Your Credit Score: What it means
Before lenders make the decision to give you a loan, they must know if you're willing and able to pay back that loan. To assess your ability to pay back the loan, they look at your income and debt ratio. To assess your willingness to repay the mortgage loan, they consult your credit score.
The most widely used credit scores are called FICO scores, which Fair Isaac & Company, a financial analytics agency, developed. Your FICO score ranges from 350 (very high risk) to 850 (low risk). You can find out more on FICO here.
Credit scores only take into account the info contained in your credit reports. They don't consider income or personal characteristics. Fair Isaac invented FICO specifically to exclude demographic factors. Credit scoring was envisioned as a way to assess willingness to repay the loan without considering other irrelevant factors.

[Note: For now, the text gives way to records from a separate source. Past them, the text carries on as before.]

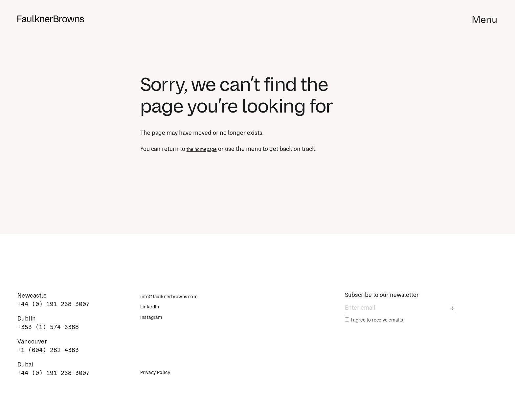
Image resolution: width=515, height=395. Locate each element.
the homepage (206, 149)
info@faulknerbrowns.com (177, 297)
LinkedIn (152, 307)
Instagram (154, 317)
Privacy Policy (159, 372)
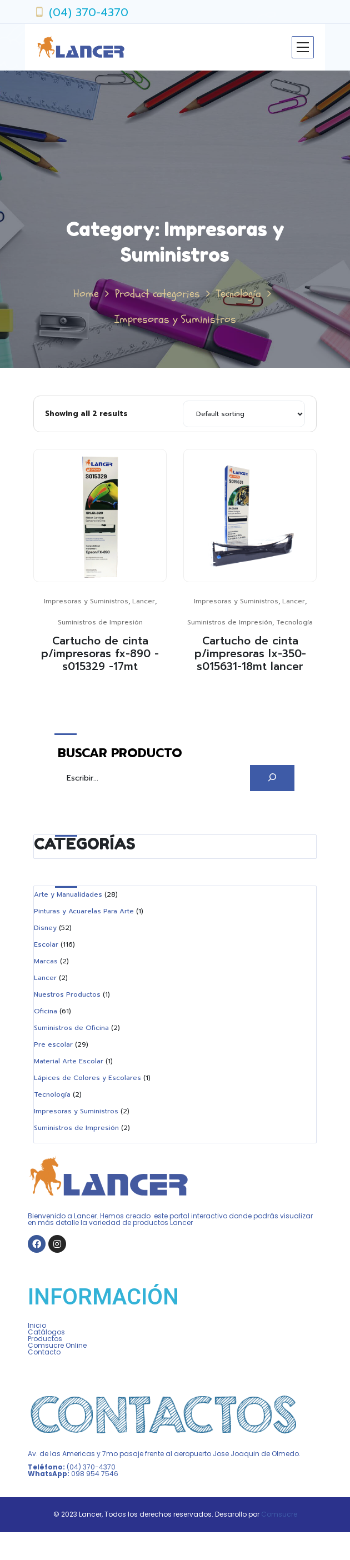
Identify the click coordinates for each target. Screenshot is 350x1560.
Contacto (44, 1352)
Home (86, 293)
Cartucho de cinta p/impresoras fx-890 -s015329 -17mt (100, 653)
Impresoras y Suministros (86, 601)
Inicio (37, 1325)
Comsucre (279, 1514)
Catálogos (46, 1332)
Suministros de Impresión (100, 622)
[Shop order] (244, 414)
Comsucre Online (57, 1345)
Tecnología (238, 293)
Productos (45, 1338)
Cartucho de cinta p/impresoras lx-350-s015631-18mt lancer (250, 653)
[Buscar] (272, 778)
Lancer (143, 601)
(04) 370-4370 (88, 12)
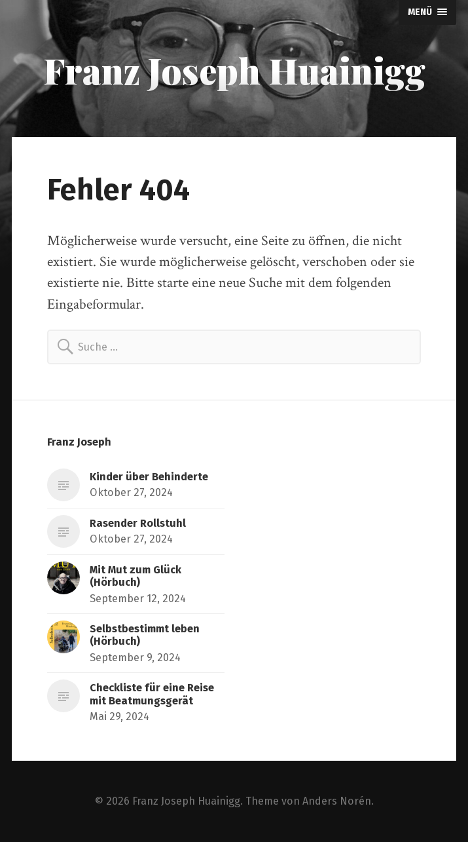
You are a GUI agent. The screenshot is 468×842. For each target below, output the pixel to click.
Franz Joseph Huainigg (234, 70)
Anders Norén (336, 801)
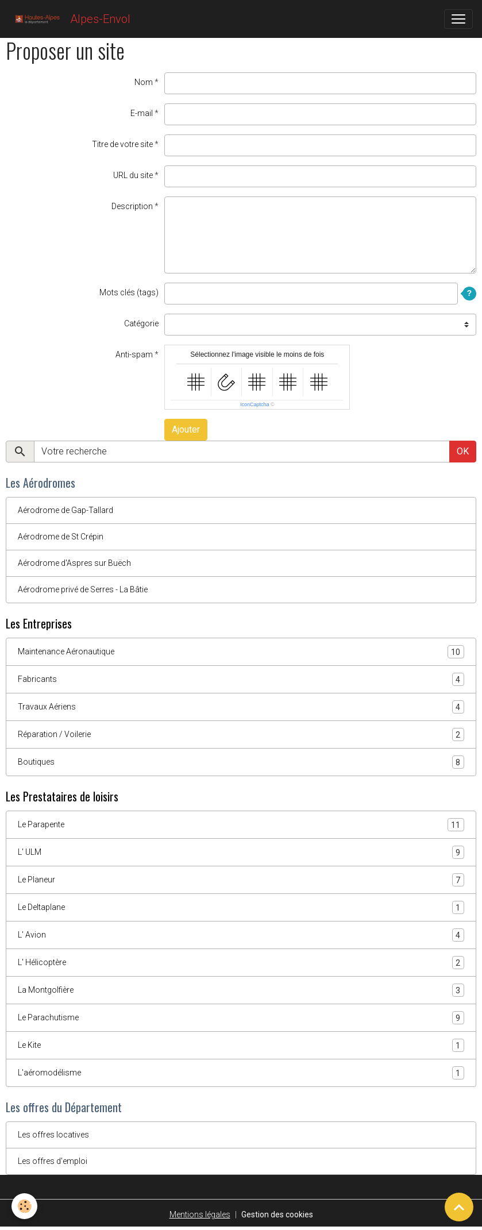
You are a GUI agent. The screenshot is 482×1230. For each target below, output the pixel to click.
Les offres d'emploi (52, 1161)
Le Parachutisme (241, 1017)
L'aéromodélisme (241, 1072)
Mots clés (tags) (129, 292)
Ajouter (186, 429)
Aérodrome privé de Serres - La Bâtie (83, 589)
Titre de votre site (122, 144)
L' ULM (241, 852)
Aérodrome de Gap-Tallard (65, 510)
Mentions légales (199, 1214)
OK (463, 451)
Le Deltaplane (241, 907)
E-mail (141, 113)
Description (132, 206)
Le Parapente (241, 824)
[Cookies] (24, 1206)
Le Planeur (241, 879)
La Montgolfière (241, 990)
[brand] (69, 19)
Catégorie (141, 323)
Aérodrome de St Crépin (60, 536)
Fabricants (241, 679)
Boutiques (241, 762)
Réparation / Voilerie (241, 734)
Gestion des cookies (277, 1214)
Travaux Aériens (241, 707)
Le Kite (241, 1045)
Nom (143, 82)
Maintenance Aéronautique (241, 651)
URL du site (133, 175)
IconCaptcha (254, 404)
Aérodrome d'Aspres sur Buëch (74, 563)
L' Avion (241, 935)
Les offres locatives (53, 1134)
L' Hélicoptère (241, 962)
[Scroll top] (459, 1207)
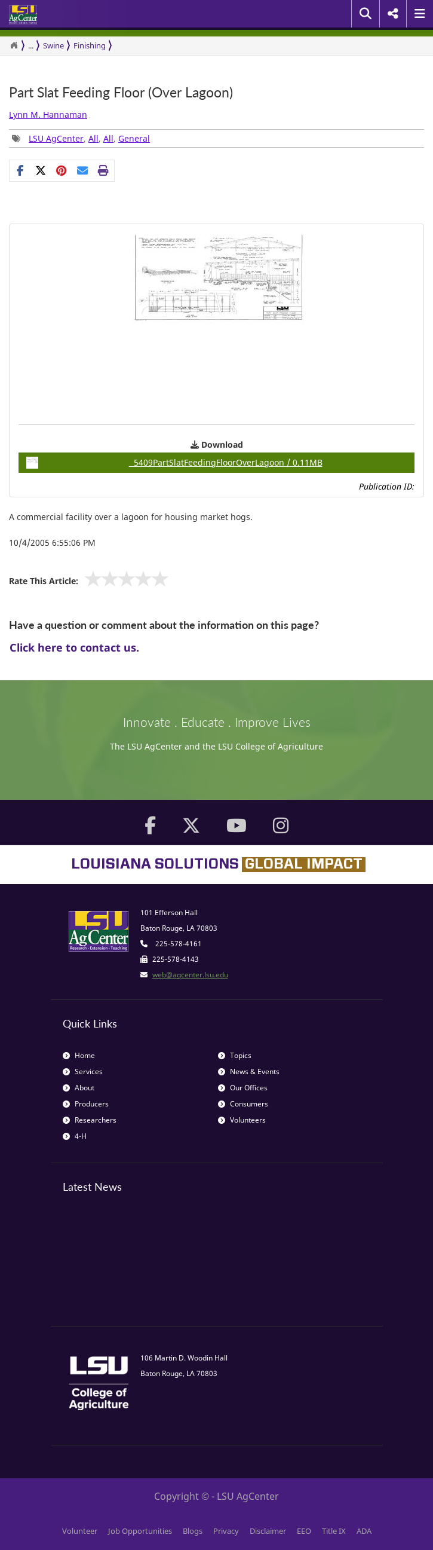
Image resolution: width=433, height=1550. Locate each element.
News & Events (249, 1071)
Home (79, 1055)
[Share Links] (62, 170)
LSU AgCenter (56, 138)
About (78, 1088)
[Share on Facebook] (20, 170)
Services (83, 1071)
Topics (234, 1055)
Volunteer (79, 1530)
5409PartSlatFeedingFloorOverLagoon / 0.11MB (174, 463)
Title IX (334, 1530)
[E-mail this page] (82, 170)
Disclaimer (268, 1530)
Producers (86, 1104)
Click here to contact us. (74, 647)
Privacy (226, 1530)
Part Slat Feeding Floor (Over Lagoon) (121, 92)
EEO (304, 1530)
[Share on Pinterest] (61, 170)
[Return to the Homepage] (14, 45)
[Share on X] (40, 170)
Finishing (89, 45)
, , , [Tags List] (81, 138)
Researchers (89, 1120)
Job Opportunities (140, 1530)
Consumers (243, 1104)
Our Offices (243, 1088)
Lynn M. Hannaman (48, 114)
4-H (75, 1136)
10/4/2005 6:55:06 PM (52, 542)
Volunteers (242, 1120)
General (134, 138)
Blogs (192, 1530)
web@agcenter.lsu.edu (190, 975)
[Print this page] (103, 170)
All (93, 138)
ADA (364, 1530)
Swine (53, 45)
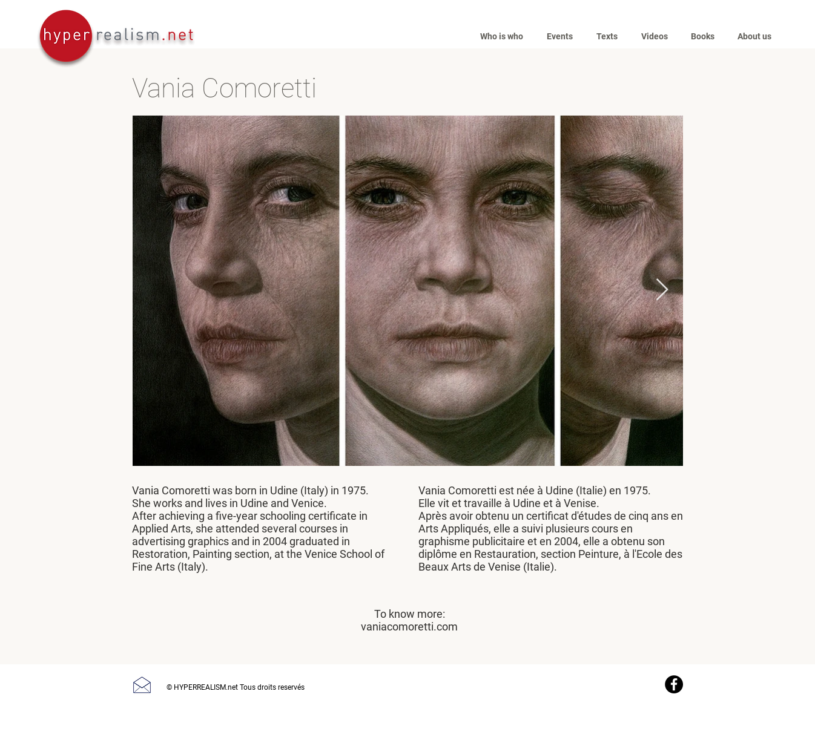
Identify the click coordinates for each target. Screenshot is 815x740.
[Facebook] (674, 684)
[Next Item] (662, 290)
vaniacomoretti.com (409, 626)
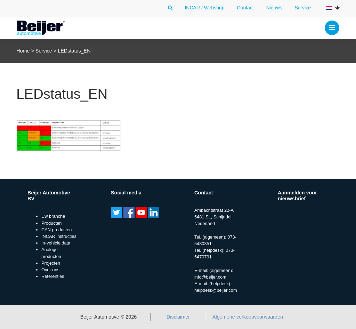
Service (302, 7)
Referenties (52, 276)
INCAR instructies (58, 236)
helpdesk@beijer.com (215, 290)
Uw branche (53, 216)
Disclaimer (178, 317)
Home (23, 51)
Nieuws (274, 7)
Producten (51, 223)
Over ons (50, 269)
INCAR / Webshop (204, 7)
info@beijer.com (210, 277)
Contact (245, 7)
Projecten (50, 263)
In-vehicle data (55, 243)
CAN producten (56, 229)
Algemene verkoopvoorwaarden (247, 317)
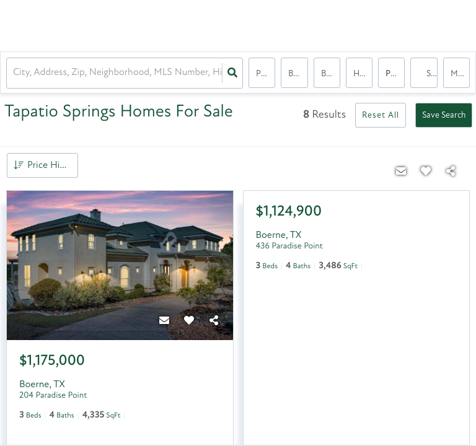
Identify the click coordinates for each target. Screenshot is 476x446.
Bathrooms (330, 74)
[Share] (214, 321)
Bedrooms (297, 74)
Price (265, 74)
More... (460, 74)
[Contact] (164, 321)
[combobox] (14, 73)
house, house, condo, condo (362, 74)
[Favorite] (189, 321)
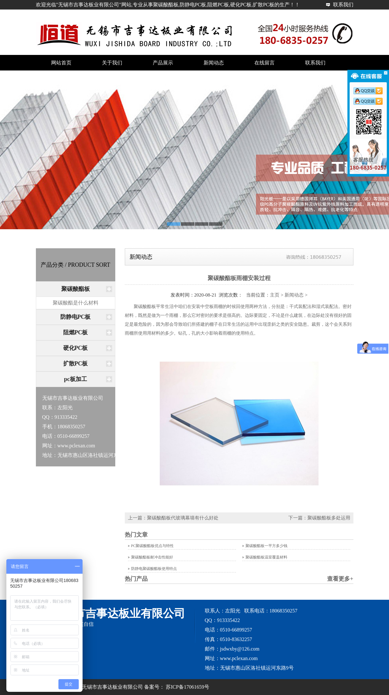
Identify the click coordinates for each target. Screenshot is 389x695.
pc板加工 (75, 379)
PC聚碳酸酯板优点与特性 (152, 546)
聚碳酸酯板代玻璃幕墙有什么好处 (182, 517)
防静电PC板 (75, 317)
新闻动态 (214, 62)
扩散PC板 (75, 363)
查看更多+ (340, 579)
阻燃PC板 (75, 332)
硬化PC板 (75, 348)
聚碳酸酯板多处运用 (328, 517)
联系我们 (343, 4)
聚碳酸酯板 (75, 289)
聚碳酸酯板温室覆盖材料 (266, 557)
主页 (274, 294)
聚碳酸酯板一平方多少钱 (266, 546)
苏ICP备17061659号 (187, 687)
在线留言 (264, 62)
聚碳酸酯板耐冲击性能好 (152, 557)
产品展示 (163, 62)
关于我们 (112, 62)
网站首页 (343, 14)
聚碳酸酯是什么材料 (75, 302)
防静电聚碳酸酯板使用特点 (154, 568)
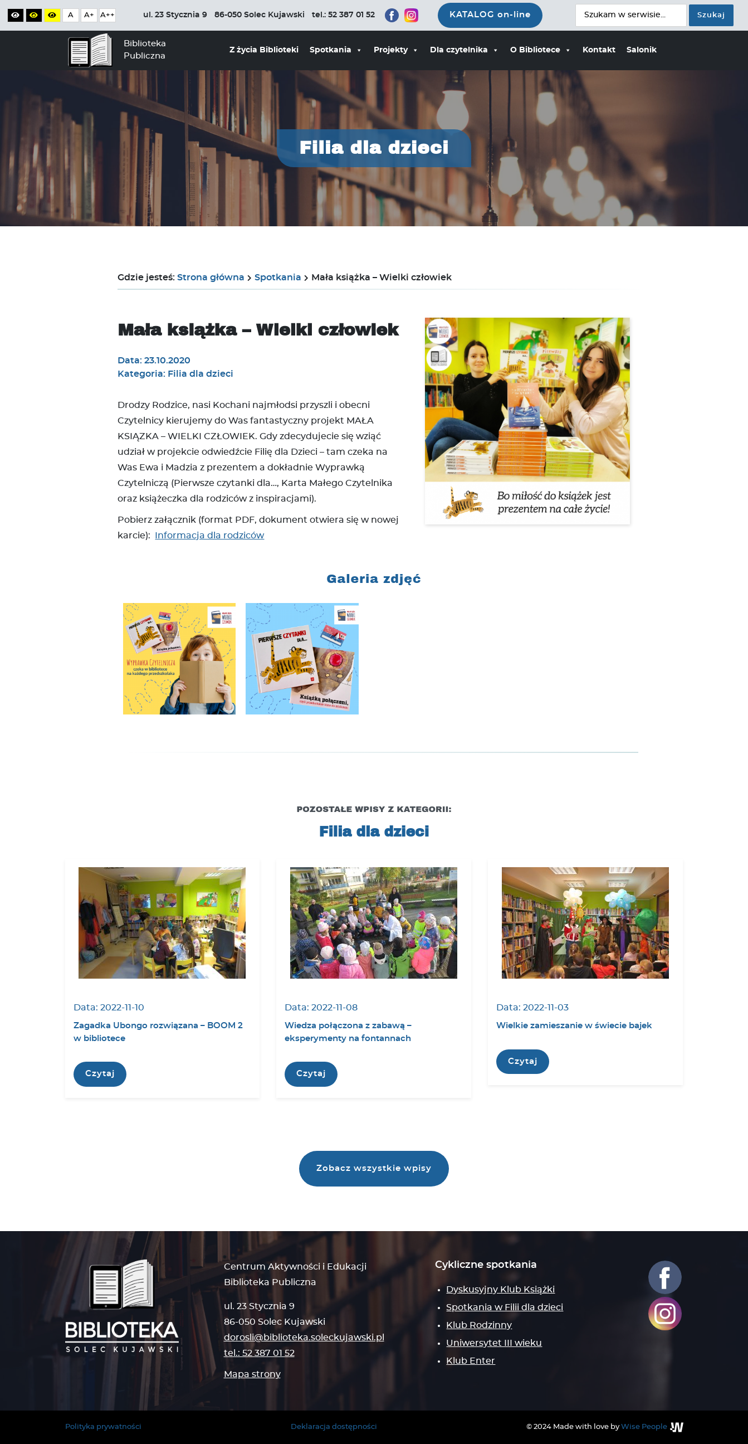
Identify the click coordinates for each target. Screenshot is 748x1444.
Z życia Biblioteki (264, 50)
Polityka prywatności (103, 1427)
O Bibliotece (540, 50)
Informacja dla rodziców (209, 535)
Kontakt (599, 50)
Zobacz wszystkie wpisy (374, 1168)
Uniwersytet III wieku (494, 1343)
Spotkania (336, 50)
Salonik (642, 50)
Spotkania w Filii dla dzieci (504, 1307)
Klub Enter (470, 1361)
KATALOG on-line (490, 15)
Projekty (396, 50)
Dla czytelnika (464, 50)
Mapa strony (252, 1374)
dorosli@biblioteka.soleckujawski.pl (304, 1337)
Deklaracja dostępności (334, 1427)
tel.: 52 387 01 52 (259, 1353)
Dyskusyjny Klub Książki (500, 1289)
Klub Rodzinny (479, 1325)
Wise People (644, 1427)
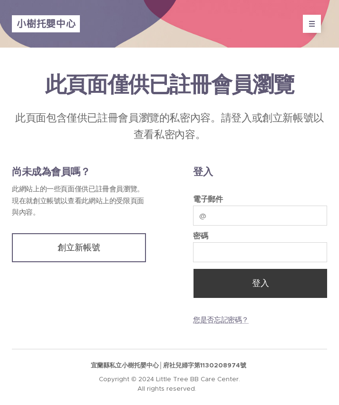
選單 (309, 24)
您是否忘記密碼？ (221, 319)
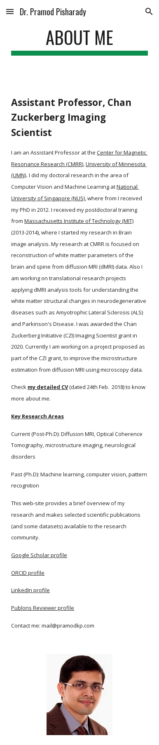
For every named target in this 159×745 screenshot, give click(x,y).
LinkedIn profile (30, 590)
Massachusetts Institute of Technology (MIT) (78, 221)
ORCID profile (27, 572)
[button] (10, 11)
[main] (79, 41)
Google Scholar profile (39, 555)
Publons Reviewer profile (42, 607)
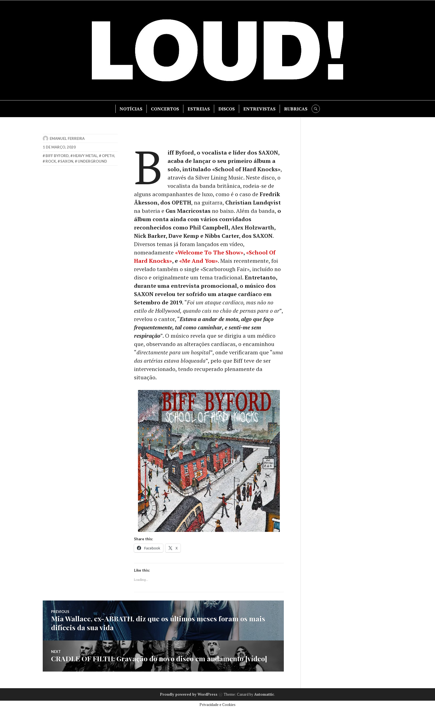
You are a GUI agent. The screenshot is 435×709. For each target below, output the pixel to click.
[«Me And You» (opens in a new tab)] (198, 260)
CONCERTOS (165, 109)
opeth (108, 155)
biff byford (57, 155)
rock (50, 161)
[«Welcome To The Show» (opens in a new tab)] (209, 252)
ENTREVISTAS (259, 109)
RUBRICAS (295, 109)
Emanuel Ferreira (67, 138)
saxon (66, 161)
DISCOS (226, 109)
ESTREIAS (199, 109)
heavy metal (85, 155)
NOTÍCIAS (131, 109)
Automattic (264, 694)
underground (92, 161)
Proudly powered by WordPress (189, 694)
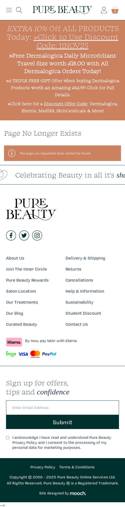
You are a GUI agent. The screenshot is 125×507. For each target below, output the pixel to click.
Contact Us (77, 324)
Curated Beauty (21, 324)
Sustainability (79, 302)
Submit (62, 422)
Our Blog (14, 313)
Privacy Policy (42, 467)
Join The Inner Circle (26, 269)
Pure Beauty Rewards (27, 280)
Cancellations (79, 280)
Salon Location (21, 291)
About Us (15, 258)
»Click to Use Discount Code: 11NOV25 (75, 41)
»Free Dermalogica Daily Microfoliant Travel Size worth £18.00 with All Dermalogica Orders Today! (62, 63)
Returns (73, 269)
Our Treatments (22, 302)
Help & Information (85, 291)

Deliquencies, derogatory payment behavior, debt level, length of credit history, types of credit and the number of credit inquiries are all calculated into credit scores. Your score considers both positive and negative items in your credit report. Late payments count against your score, but a record of paying on time will raise it.
Your credit report should contain at least one account which has been open for six months or more, and at least one account that has been updated in the past six months for you to get a credit score. This payment history ensures that there is enough information in your credit to assign a score. Should you not meet the criteria for getting a credit score, you might need to work on your credit history prior to applying for a mortgage loan.